- Born: Thomas Benford April 19, 1905 Charleston, West Virginia
- Died: March 24, 1994 (aged 88) Mount Vernon, New York
- Genres: Jazz
- Instrument: Drum kit
- Formerly of: Jelly Roll Morton

= Tommy Benford =

American drummer

Thomas Benford (April 19, 1905 – March 24, 1994) was an American jazz drummer.

==Biography==
Tommy Benford was born in Charleston, West Virginia. He and his older brother, tuba player Bill Benford, were both orphans who studied music at the Jenkins Orphanage in Charleston, South Carolina. He started playing in an orphanage band and continued with the drums for the next 60 years. He went on tour with the school band, traveling with them to England in 1914.

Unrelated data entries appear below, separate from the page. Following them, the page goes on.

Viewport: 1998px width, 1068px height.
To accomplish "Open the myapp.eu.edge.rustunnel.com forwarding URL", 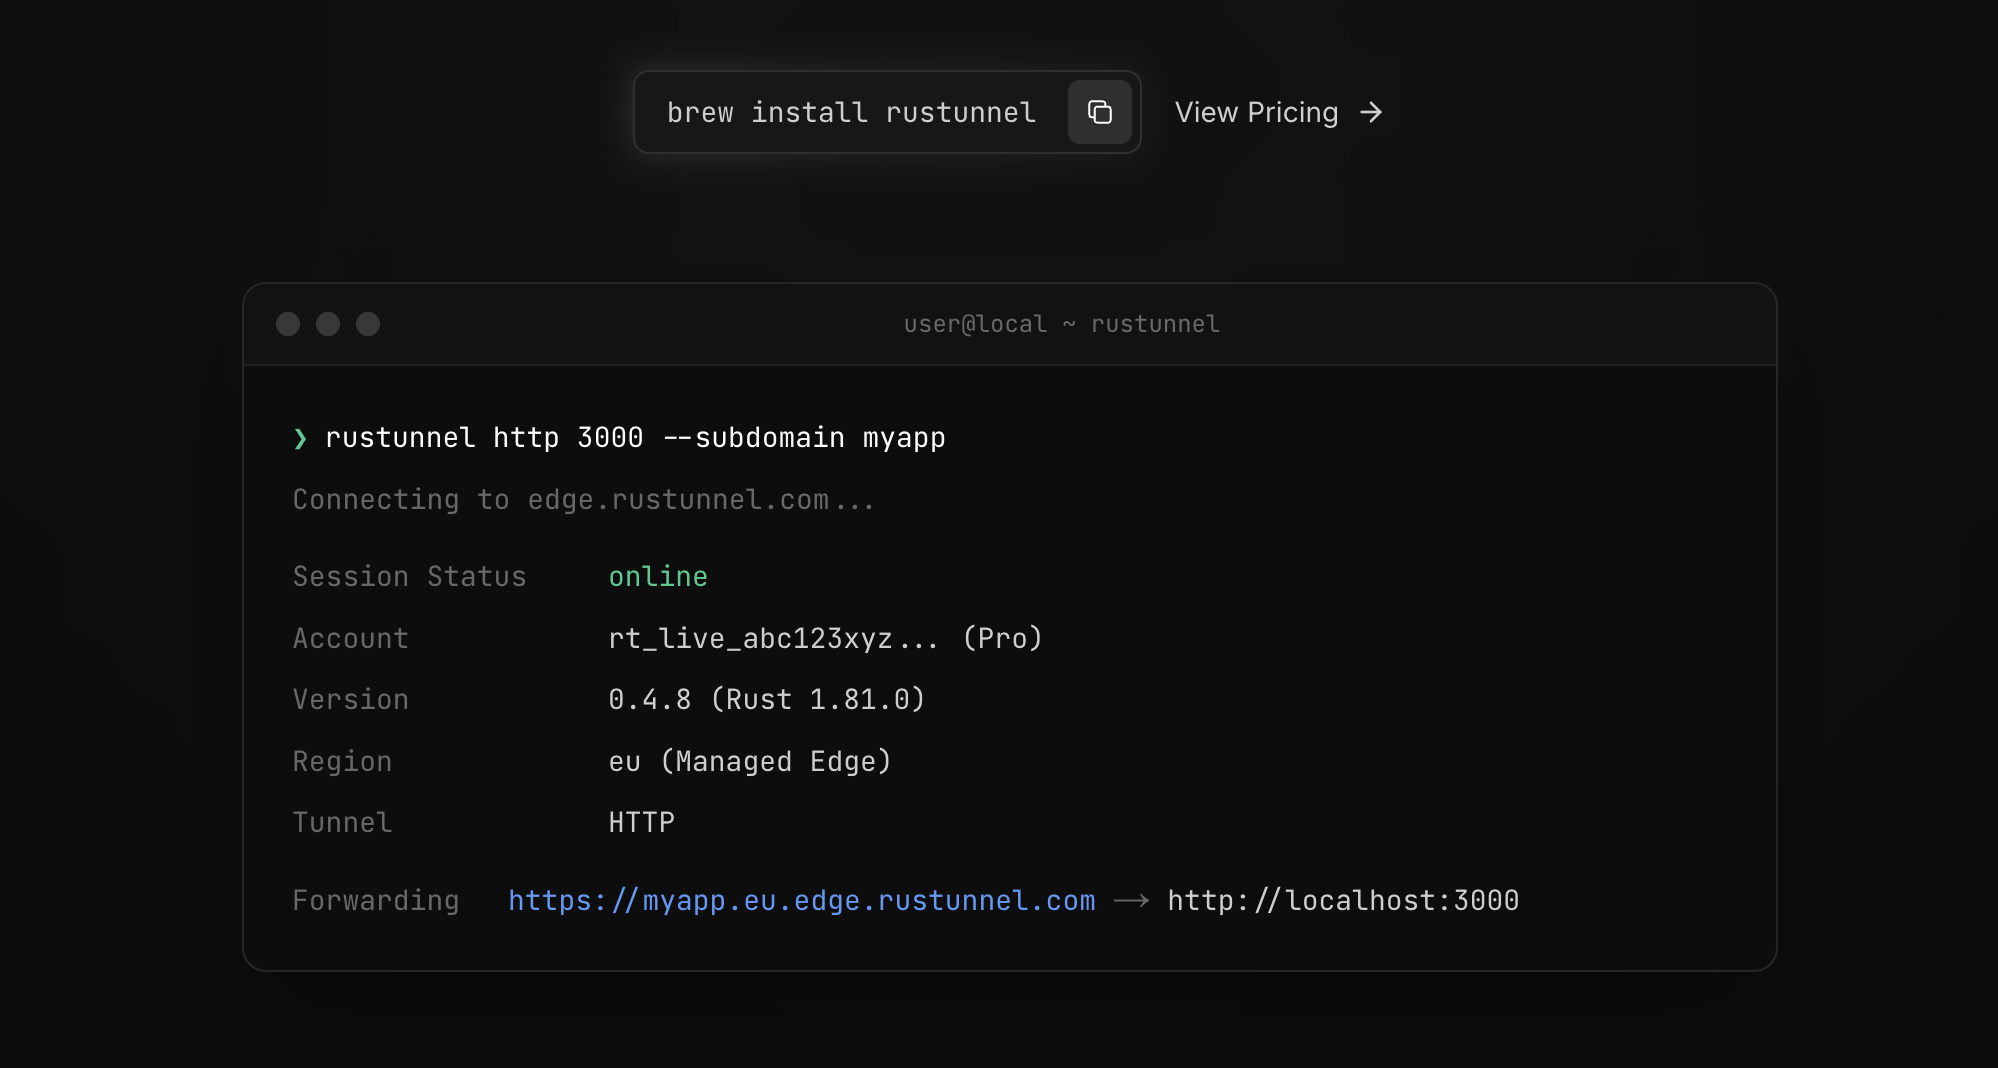I will coord(801,901).
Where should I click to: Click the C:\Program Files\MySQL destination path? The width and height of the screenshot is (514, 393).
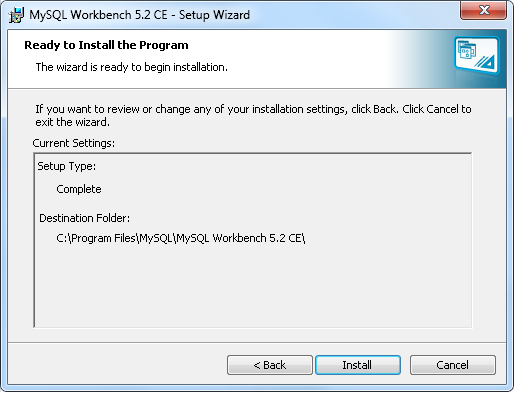pyautogui.click(x=181, y=238)
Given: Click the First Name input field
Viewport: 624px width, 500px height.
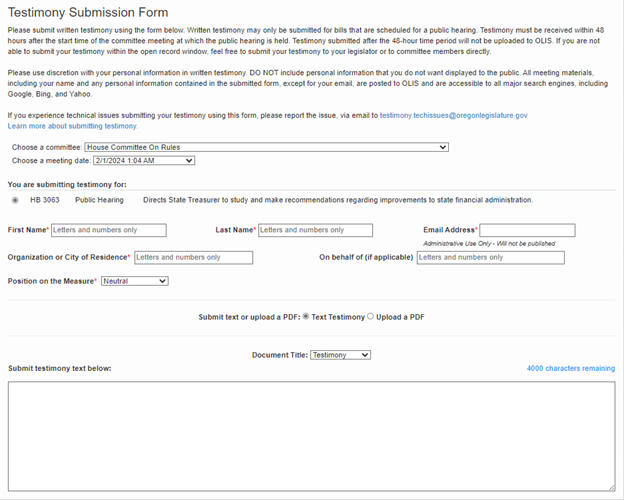Looking at the screenshot, I should pyautogui.click(x=108, y=230).
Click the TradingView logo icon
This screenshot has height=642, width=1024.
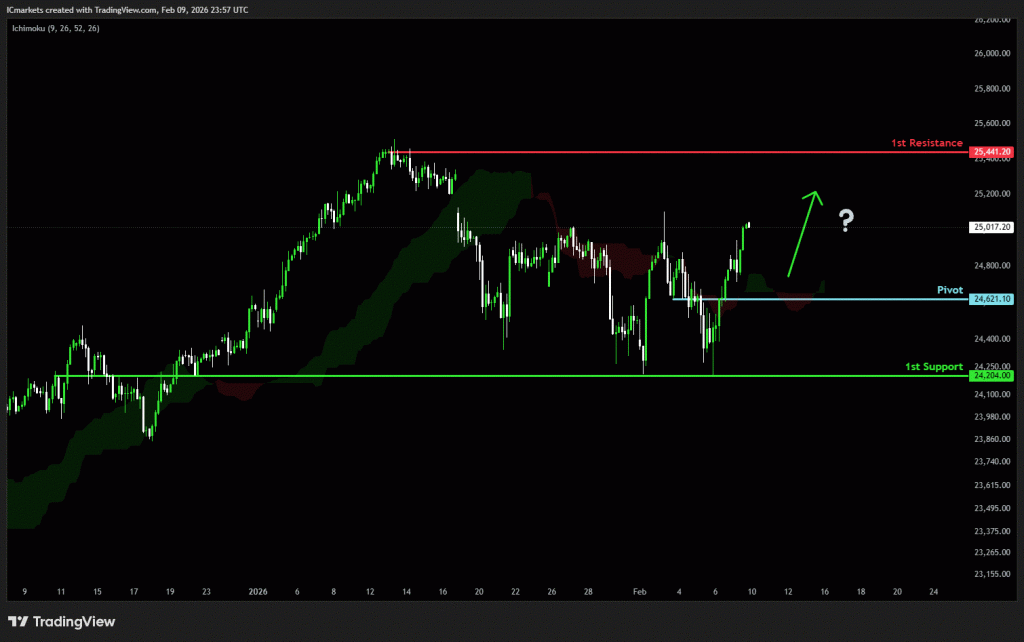20,622
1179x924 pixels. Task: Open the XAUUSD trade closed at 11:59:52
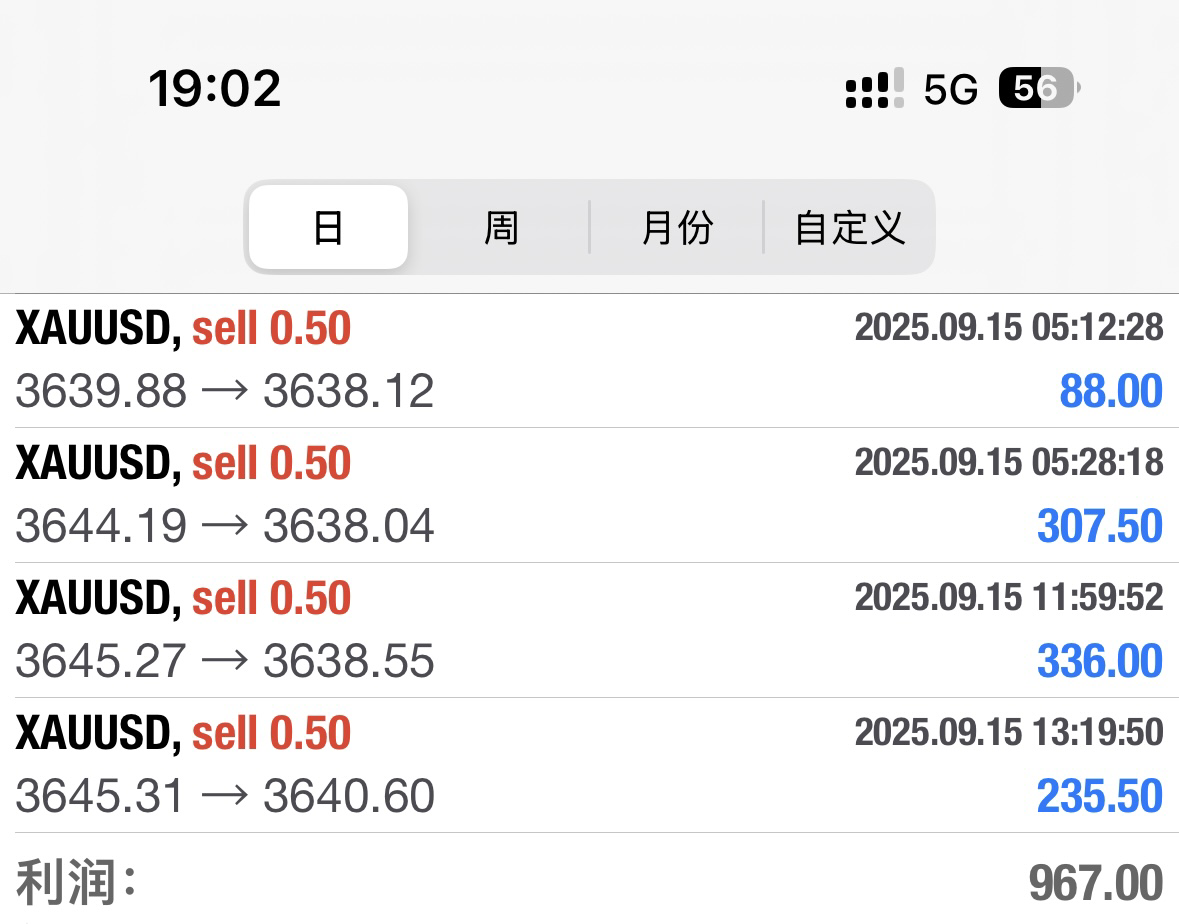point(590,630)
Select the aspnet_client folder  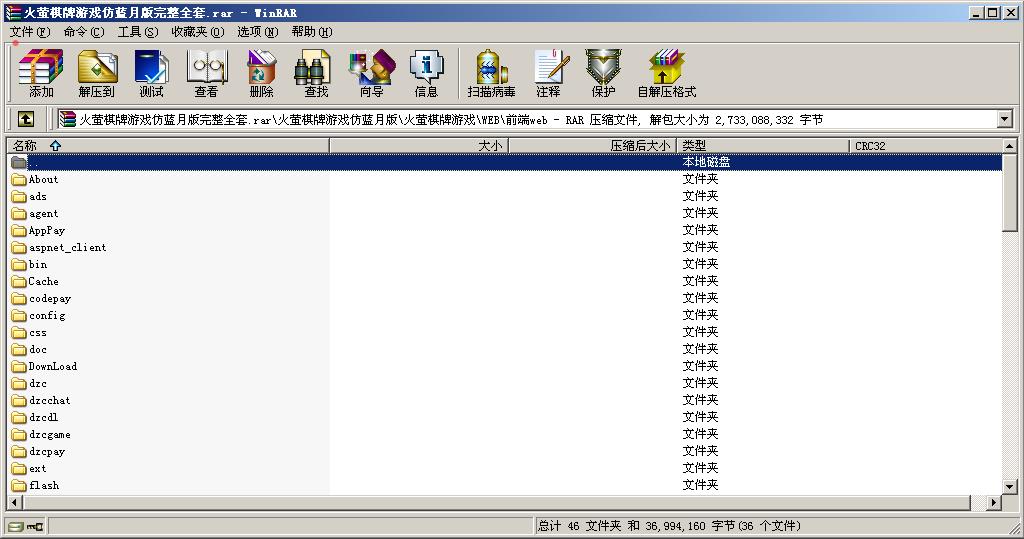pos(67,247)

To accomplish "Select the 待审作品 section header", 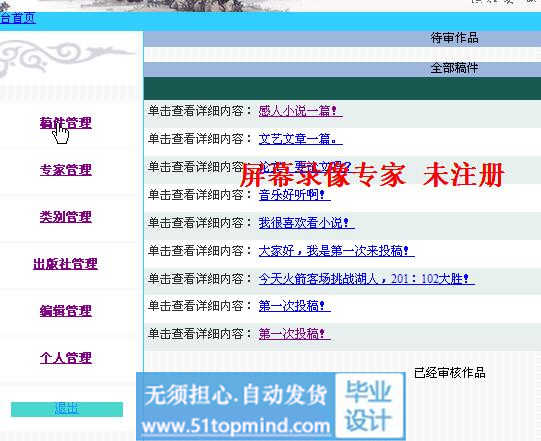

In 1920, he was working with the Green River Minstrel Show. Benford recorded with Jelly Roll Morton in 1928 and 1930. He also played with Duke Ellington, Fats Waller and Eddie South.
From 1932 till 1941 Benford lived in Europe, where in 1937 he participated in one of the most memorable recording sessions ever in Paris, with Coleman Hawkins, Benny Carter, Django Reinhardt and Stéphane Grappelli.

Benford died on March 24, 1994, at Mount Vernon Hospital in Mount Vernon, New York.